----- Listed entries

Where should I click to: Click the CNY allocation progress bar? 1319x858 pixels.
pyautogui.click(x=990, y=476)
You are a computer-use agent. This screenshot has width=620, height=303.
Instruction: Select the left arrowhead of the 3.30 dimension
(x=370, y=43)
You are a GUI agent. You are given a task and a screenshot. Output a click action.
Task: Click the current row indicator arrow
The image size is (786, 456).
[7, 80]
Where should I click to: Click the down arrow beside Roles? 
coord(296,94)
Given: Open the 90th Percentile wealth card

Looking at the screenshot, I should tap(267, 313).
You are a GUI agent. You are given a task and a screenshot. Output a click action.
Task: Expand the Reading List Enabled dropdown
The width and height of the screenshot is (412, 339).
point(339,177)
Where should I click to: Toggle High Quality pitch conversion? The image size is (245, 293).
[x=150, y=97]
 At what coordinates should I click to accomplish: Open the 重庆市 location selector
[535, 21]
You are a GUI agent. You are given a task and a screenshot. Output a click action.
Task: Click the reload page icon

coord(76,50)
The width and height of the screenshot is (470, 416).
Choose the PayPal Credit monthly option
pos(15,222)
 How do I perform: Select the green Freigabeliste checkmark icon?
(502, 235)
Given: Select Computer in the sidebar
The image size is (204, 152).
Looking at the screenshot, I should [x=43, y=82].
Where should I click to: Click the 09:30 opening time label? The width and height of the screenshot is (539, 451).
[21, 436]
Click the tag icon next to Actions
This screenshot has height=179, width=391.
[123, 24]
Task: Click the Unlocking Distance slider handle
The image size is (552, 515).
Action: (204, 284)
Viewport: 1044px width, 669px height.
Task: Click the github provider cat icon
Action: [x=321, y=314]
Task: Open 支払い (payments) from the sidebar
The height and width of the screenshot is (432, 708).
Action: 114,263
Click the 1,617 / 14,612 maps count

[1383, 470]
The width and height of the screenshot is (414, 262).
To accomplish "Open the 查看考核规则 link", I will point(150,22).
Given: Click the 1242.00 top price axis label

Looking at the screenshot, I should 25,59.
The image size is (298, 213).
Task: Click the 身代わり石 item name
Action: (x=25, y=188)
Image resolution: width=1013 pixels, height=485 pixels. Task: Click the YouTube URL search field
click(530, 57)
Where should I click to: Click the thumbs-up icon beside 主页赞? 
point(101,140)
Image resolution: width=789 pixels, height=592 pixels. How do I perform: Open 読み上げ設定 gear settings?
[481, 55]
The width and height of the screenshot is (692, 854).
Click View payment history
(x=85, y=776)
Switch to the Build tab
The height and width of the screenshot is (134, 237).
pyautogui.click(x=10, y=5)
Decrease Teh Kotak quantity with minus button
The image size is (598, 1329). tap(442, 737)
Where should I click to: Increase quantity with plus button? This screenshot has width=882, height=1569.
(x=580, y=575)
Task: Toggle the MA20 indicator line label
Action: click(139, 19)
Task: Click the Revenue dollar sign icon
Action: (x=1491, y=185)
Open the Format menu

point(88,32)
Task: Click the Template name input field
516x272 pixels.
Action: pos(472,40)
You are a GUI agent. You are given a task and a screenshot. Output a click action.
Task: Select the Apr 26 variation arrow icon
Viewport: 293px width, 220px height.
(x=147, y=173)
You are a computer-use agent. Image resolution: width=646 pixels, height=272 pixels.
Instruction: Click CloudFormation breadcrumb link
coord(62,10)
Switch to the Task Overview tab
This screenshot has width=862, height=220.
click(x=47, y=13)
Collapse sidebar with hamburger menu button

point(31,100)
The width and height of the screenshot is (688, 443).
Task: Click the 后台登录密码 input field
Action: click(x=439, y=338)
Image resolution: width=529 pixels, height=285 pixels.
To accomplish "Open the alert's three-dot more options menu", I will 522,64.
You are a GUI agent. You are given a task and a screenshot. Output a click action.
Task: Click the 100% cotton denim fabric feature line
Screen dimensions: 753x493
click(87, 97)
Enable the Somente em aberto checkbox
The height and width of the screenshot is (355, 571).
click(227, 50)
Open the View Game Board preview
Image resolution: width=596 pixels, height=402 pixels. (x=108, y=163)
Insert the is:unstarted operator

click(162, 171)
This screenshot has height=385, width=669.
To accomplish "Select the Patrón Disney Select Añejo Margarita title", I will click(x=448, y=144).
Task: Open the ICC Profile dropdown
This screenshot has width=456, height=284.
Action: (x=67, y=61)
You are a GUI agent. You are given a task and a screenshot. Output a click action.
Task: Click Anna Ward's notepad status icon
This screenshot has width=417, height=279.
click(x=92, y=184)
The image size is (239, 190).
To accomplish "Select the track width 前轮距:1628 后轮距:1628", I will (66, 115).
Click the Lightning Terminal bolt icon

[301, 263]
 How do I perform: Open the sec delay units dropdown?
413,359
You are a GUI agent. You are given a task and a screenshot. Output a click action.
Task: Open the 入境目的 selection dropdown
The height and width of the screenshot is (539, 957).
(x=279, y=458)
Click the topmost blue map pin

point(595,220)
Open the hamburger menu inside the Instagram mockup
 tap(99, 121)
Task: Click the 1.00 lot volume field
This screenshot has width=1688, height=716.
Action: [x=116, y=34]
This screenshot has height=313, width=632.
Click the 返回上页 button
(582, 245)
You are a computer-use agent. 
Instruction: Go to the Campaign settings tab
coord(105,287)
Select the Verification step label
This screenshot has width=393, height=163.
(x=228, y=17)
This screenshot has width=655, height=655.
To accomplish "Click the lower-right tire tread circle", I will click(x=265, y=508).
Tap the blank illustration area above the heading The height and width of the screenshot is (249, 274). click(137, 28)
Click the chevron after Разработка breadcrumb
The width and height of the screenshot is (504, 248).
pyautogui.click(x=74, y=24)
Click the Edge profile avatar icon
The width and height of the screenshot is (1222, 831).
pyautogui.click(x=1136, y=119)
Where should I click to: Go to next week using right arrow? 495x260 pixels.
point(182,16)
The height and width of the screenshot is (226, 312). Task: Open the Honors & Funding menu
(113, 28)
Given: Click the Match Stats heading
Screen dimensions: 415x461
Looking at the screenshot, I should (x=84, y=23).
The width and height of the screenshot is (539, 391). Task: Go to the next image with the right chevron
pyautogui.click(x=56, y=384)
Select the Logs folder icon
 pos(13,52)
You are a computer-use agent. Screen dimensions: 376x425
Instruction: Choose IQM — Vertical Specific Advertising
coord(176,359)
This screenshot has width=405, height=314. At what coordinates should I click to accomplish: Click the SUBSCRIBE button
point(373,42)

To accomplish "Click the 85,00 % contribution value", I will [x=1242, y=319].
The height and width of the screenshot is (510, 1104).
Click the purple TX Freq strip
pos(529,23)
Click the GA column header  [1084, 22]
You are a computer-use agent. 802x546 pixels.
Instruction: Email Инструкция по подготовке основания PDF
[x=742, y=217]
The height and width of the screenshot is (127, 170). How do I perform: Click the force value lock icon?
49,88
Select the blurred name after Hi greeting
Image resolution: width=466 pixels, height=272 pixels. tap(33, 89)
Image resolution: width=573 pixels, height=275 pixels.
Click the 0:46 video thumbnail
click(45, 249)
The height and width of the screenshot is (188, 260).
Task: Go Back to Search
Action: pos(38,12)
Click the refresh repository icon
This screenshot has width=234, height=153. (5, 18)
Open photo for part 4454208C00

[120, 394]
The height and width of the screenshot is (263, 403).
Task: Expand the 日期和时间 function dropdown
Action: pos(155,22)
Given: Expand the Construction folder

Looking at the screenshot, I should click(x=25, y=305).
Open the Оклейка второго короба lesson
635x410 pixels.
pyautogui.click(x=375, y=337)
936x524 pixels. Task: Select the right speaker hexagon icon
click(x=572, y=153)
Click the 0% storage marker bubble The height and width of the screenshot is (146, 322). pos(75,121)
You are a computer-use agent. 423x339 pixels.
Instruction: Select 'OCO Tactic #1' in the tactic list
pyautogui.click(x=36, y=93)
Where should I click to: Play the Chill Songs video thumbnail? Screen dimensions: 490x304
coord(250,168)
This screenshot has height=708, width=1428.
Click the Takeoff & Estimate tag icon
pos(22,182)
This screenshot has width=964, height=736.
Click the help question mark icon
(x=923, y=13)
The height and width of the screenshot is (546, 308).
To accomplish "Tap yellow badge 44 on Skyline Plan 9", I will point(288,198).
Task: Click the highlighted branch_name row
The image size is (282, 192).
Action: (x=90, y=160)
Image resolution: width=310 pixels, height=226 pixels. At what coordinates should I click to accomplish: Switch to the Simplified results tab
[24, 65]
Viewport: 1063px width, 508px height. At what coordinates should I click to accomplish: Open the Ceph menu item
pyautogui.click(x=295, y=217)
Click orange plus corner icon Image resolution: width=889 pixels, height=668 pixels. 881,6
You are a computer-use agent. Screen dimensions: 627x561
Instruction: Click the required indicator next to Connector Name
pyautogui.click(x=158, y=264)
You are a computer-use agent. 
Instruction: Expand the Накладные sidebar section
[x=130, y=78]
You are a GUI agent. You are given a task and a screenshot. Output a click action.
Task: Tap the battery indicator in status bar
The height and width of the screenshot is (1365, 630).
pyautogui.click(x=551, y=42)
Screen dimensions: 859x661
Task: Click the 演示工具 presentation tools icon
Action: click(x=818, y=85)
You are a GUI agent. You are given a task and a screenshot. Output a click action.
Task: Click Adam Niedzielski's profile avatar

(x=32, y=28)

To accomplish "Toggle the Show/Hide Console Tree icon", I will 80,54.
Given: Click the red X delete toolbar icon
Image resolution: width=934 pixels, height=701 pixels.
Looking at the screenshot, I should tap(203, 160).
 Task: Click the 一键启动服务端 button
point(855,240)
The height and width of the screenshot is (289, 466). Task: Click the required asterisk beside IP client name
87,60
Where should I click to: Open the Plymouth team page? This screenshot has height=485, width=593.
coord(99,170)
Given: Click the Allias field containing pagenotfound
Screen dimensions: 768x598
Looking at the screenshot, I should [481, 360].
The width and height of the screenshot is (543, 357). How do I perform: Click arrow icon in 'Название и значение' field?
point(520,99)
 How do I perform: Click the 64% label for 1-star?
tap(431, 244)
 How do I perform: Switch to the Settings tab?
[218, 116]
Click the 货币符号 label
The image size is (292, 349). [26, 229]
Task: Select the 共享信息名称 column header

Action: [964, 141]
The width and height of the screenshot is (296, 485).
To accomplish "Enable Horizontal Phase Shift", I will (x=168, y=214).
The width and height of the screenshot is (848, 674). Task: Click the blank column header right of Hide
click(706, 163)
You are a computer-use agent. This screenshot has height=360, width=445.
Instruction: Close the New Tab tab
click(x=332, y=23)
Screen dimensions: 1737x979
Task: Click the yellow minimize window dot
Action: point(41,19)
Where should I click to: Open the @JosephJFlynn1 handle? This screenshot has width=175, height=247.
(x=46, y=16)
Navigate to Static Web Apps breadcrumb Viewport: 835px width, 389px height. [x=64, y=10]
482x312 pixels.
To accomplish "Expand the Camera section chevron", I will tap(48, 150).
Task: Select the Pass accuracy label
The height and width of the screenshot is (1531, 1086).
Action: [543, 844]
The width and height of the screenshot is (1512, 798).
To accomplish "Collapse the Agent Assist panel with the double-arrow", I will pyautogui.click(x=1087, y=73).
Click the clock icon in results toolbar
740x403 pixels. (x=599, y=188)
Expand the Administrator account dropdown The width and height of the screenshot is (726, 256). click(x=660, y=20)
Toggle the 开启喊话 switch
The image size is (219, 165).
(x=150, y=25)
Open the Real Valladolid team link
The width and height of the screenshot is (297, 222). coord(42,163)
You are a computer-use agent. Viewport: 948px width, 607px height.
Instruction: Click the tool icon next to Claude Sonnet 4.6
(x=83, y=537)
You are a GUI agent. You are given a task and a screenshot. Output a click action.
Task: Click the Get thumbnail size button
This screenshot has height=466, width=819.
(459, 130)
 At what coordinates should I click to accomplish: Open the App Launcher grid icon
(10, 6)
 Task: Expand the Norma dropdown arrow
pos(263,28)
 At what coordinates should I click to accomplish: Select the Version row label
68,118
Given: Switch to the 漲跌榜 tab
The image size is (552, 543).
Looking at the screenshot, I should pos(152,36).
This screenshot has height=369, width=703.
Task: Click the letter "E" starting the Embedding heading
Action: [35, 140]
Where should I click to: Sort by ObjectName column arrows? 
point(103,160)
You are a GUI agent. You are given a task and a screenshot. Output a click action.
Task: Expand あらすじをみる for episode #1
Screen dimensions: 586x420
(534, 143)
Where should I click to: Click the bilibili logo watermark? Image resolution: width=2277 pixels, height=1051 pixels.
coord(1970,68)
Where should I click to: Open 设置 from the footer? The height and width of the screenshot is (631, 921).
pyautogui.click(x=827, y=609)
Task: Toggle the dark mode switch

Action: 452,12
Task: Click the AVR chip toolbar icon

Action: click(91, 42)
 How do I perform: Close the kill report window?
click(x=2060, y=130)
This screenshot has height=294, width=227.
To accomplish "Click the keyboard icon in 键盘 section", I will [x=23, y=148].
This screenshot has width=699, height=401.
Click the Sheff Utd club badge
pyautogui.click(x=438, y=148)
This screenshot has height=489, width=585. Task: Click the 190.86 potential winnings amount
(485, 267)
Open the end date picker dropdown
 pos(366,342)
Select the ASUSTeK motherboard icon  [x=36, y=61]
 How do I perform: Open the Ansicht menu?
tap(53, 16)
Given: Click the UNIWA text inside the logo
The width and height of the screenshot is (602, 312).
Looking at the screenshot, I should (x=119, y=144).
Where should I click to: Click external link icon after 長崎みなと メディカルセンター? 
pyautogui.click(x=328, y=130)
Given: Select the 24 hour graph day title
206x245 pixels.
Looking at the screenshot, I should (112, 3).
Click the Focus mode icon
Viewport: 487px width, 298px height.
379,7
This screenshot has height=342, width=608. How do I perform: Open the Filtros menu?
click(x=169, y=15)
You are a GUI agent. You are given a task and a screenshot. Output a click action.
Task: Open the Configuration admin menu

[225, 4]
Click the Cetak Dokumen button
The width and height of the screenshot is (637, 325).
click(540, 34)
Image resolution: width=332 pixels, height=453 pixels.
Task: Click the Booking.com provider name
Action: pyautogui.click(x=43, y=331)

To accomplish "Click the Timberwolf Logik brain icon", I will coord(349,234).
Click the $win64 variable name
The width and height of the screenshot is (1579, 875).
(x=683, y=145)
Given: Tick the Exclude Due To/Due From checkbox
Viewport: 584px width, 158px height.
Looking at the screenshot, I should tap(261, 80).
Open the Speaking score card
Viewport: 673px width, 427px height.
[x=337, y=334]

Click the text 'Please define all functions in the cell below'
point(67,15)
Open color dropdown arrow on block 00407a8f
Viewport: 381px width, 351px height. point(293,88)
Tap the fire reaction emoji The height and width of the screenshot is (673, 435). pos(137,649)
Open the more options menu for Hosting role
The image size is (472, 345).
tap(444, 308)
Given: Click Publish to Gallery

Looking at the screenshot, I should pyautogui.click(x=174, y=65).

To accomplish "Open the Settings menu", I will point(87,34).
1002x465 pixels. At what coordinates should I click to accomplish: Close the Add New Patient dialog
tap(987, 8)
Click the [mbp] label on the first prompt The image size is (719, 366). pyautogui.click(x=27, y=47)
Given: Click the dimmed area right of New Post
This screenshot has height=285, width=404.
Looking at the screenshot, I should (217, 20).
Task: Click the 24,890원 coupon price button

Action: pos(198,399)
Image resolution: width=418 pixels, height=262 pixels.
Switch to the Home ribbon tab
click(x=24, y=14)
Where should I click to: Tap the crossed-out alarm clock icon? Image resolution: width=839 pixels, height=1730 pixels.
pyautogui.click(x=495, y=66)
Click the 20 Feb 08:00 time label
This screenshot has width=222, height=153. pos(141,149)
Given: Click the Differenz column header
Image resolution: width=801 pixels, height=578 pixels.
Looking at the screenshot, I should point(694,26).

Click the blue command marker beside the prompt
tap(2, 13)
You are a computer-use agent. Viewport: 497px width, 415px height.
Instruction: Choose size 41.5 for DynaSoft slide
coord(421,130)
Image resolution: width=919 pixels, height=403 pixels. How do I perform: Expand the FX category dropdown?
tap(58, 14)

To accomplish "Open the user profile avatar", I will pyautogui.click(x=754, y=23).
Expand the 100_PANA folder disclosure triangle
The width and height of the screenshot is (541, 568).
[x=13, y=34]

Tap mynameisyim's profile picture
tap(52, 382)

----------

_Instructions for the task_.
Extract every line containing the string "status" from the material.

_Response for this exercise_.
Task: Click Anna Ward's notepad status icon
Task: Tap the battery indicator in status bar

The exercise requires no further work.